▶ [問題]:
本文の「偏見の広がりに懸念 「引きこもりイコール犯罪者ではない」 経験者らがトークイベント」から「ティア体験記~」を出版した。」までを、「被災地」を「被災した地域」に変えて書き直してください。

▶ [本文]:
------------------------------------------------------------------------
偏見の広がりに懸念 「引きこもりイコール犯罪者ではない」 経験者らがトークイベント

引きこもり経験者の中村さん(中央)らが登壇したトークイベント=長崎市興善町、長崎市立図書館

 東日本大震災の被災地でボランティア活動に参加した引きこもり経験者の中村秀治さん(33)=長崎県北松佐々町=が16日、長崎市内のトークイベントに出演した。川崎市で児童らが殺傷された事件などの影響で、引きこもりの人を危険視する考え方に懸念を示し「偏見が広がってほしくない」と訴えた。

 中村さんは小学6年時に不登校となり、定時制高校を卒業後に就職したが、人間関係に悩み1年足らずで引きこもった。東日本大震災の後、「自分に何かできることがないか」と思い立ち、被災地で3カ月間、仮設住宅を訪問するなどの支援活動に従事。経験をまとめた本「おーい、中村くん~ひきこもりのボランティア体験記~」を出版した。
------------------------------------------------------------------------
▶ [データ部分]:
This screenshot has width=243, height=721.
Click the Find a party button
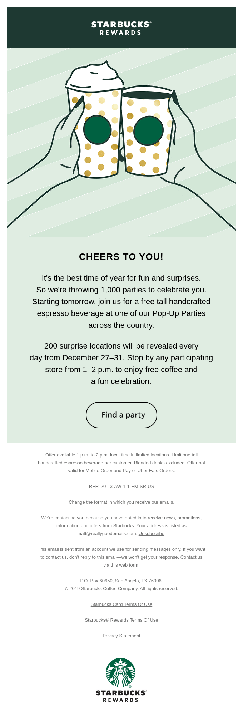(122, 415)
------------------------------------------------------------------------
▶ [解答]:
偏見の広がりに懸念 「引きこもりイコール犯罪者ではない」 経験者らがトークイベント

引きこもり経験者の中村さん(中央)らが登壇したトークイベント=長崎市興善町、長崎市立図書館

 東日本大震災の被災した地域でボランティア活動に参加した引きこもり経験者の中村秀治さん(33)=長崎県北松佐々町=が16日、長崎市内のトークイベントに出演した。川崎市で児童らが殺傷された事件などの影響で、引きこもりの人を危険視する考え方に懸念を示し「偏見が広がってほしくない」と訴えた。

 中村さんは小学6年時に不登校となり、定時制高校を卒業後に就職したが、人間関係に悩み1年足らずで引きこもった。東日本大震災の後、「自分に何かできることがないか」と思い立ち、被災した地域で3カ月間、仮設住宅を訪問するなどの支援活動に従事。経験をまとめた本「おーい、中村くん~ひきこもりのボランティア体験記~」を出版した。